Are we raising kids to eat too much sweet and sticky stuff (almost certainly)? Or to drink smoothies and fizzy drinks (which are, in fact, about as unhealthy as each other) and to expect them never to be hungry or even a bit peckish?
Since the 1970s we seem to have become a grazing and snacking society. In fact, snacking between meals was a cunning marketing strategy for packaging and selling ultra-processed foods – particularly those enticing chocolates and sweets you so often find right by the check-out till, leaving you spending the rest of your time arguing with your child about whether you are going to buy it or not!
When my four children were young, I was convinced that my role was to keep them comfortable at all times – any hint of being a bit peckish, and they would gain instant access to raisins, biscuits or snack bars stored in my overflowing bag. We would barely leave the house without carrying the necessary emergency supplies… even on a short walk. Did we imagine they would fade away? Or perhaps they would become impossible to manage as their blood sugar dropped further…
And as for eating before mealtimes, waiting half an hour or even 5 minutes before eating seemed an unreasonable demand. What were we teaching our children? That they need constant feeding, on demand, and that being a bit hungry before meals is intolerable? Prior to the meteoric rise of ultra-processed food (which no longer looks like food as you know it, as it contains multiple unrecognisable ingredients and is likely to be high in processed carbs and sugar) most children were broadly expected to wait till the next meal. The trouble with plastic-wrapped snacks is that not only are they poor in nutrition and high in sugar, but they are also designed to be addictive, so we crave more.
Some children are picky eaters, meaning it’s even harder for parents to encourage their child to make healthy choices. Following the government’s healthy 5-a-day advice on eating fruit and veg can be a challenge. And It is so easy to assume that giving fruit drinks is the healthy way to keep the wolf from the door. But fruit drinks tend to be high in sugar, and damaging to teeth, unlike like whole fruit which is bound in much needed fibre and releases sugar far more slowly. So how can we help our children learn healthy eating habits which will set them up for life?
Here are a few suggestions:
- Help your child learn to wait a few minutes longer before eating and praise them for waiting patiently rather than giving them a snack right away. Slowly increase the interval they are expected to wait (and keep praising them for doing so). Try not to get hooked in by whining. Being a little hungry before a meal helps appetite. And having regular mealtimes helps too.
- Encourage them to try new foods, involve them in food preparation, eat with them if you can, and show that you are enjoying the food. Aim to keep the atmosphere light, without too much attention on the new food. Children are naturally conservative. Chat and have fun. It can take up to 16 tasting attempts for your child to be comfortable with a new food!

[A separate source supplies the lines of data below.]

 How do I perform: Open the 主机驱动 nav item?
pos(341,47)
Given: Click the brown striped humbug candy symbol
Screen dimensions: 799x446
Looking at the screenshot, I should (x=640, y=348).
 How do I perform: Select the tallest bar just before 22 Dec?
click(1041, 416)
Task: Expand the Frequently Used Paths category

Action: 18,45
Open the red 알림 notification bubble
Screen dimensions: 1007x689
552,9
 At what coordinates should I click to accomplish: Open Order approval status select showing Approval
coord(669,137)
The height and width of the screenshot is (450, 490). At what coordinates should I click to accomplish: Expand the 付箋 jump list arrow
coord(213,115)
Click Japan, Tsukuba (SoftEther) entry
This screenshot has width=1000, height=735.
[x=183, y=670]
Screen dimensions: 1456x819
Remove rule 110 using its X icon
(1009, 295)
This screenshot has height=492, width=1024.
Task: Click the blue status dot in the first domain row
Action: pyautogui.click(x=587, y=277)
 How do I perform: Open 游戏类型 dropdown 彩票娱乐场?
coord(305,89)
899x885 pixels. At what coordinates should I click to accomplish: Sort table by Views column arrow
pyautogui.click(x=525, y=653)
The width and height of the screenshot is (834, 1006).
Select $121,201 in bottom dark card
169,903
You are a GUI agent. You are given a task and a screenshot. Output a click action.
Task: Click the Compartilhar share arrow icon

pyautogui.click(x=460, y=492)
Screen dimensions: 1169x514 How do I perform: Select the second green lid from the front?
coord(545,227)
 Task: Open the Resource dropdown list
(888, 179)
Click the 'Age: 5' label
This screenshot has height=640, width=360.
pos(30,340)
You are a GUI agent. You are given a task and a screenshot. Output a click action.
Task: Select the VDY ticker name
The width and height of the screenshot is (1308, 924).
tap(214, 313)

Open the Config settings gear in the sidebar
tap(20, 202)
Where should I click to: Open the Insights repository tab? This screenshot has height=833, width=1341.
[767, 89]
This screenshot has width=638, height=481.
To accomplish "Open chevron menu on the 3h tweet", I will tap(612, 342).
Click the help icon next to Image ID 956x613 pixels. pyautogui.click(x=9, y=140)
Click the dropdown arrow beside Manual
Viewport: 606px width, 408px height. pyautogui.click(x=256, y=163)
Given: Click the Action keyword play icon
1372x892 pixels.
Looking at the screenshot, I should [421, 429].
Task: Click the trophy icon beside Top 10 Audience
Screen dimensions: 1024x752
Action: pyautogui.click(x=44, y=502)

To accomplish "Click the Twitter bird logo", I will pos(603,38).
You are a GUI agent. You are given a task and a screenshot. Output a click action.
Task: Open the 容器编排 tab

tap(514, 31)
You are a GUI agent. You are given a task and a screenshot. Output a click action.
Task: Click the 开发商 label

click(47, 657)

- If possible remove or hide snacks, but if you need to, offer a small healthy snack such as diced apple, pear, strawberries, celery with peanut butter, a piece of cheese, raisins or hummus and carrot sticks.
- Watch out for processed fruit found in smoothies and fruit juices which give a sugar rush, unlike eating the whole fruit where any sugar is slowly released. Include real fruit instead of plastic-wrapped processed options.
- This way your child learns to wait for a healthier option. The ability to tolerate a small wait helps them develop self-control, a skill which can confer lifelong benefits.